-------- RECORDS SHOWN
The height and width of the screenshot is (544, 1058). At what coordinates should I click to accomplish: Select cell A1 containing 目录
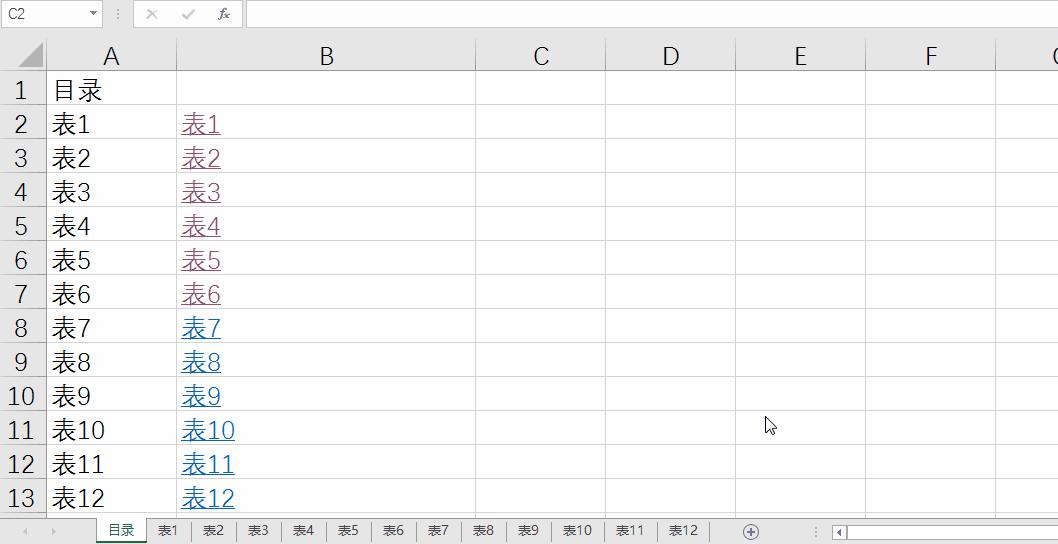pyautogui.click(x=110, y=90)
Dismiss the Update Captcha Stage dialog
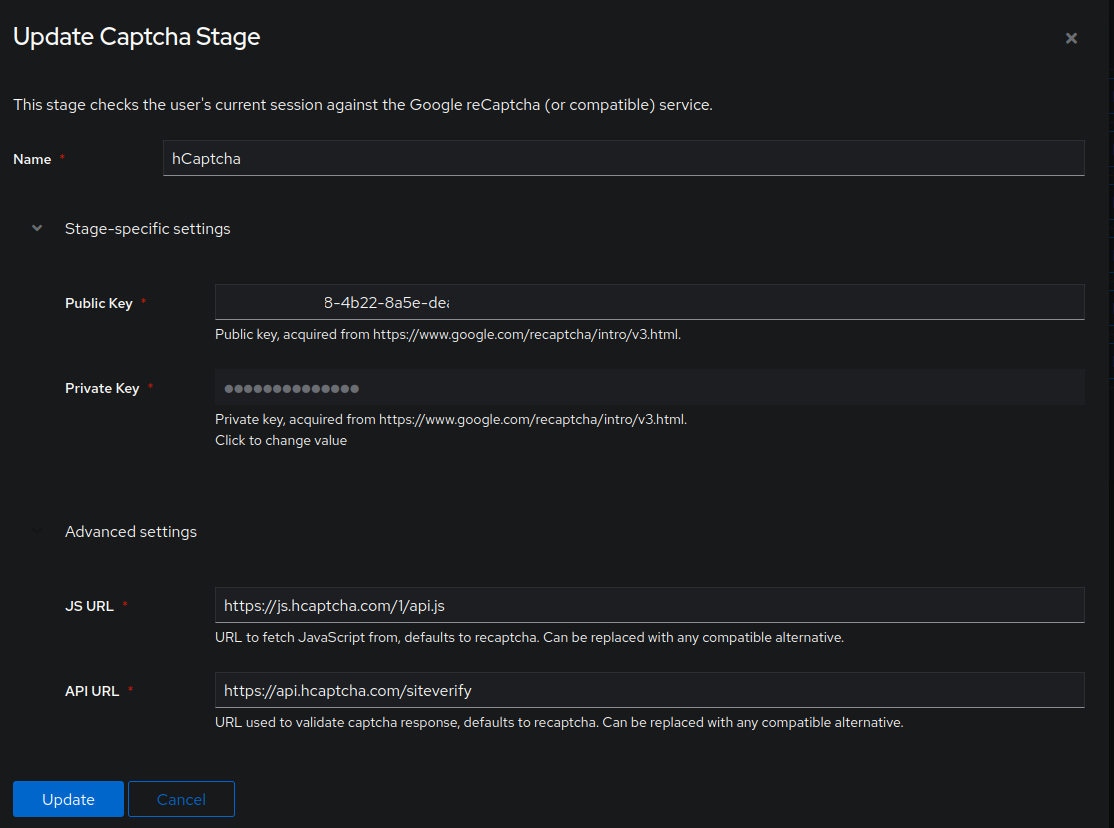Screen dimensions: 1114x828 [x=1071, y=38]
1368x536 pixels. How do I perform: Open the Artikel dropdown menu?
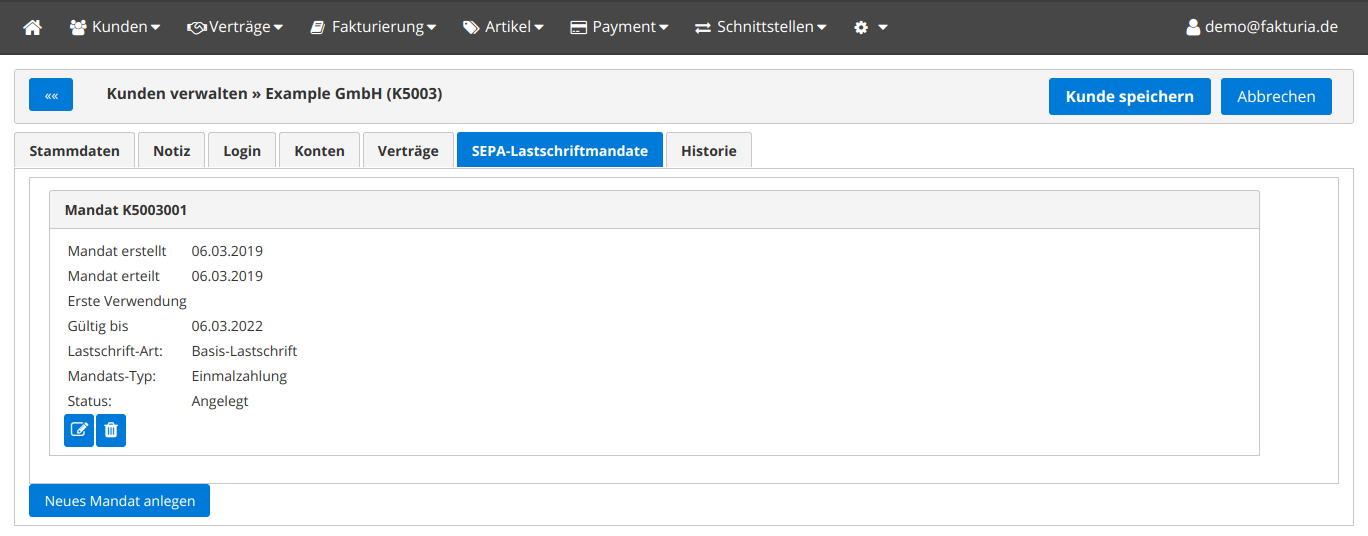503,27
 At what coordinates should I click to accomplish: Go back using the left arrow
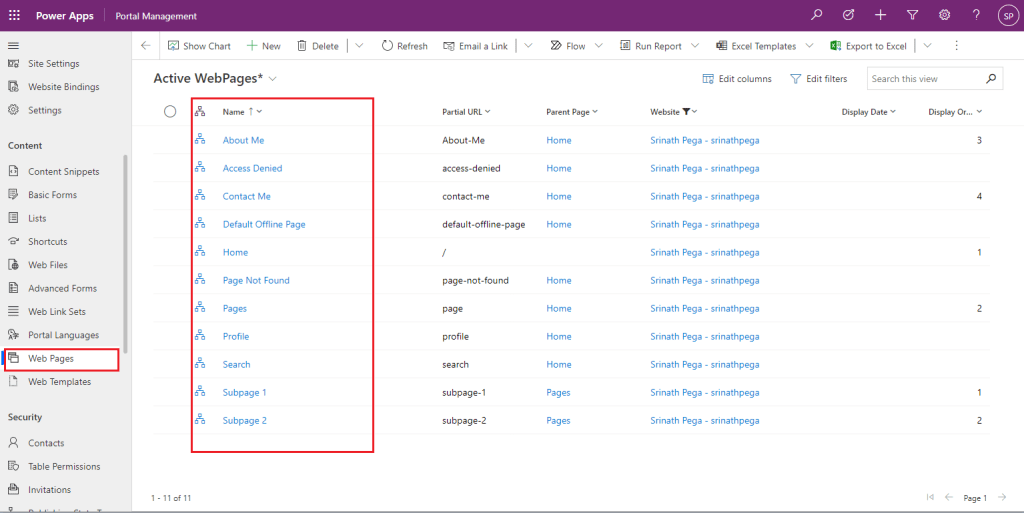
----------------
- **WHAT THE TASK ASKS**: Return each line above exactly; any pictures are to be skipped.

- **OUTPUT BELOW**:
The height and width of the screenshot is (544, 1058). At what coordinates should I click to accomplish: Select cell A1 containing 目录
pyautogui.click(x=110, y=90)
Dismiss the Update Captcha Stage dialog
Screen dimensions: 1114x828 [x=1071, y=38]
1368x536 pixels. How do I perform: Open the Artikel dropdown menu?
503,27
 At what coordinates should I click to accomplish: Go back using the left arrow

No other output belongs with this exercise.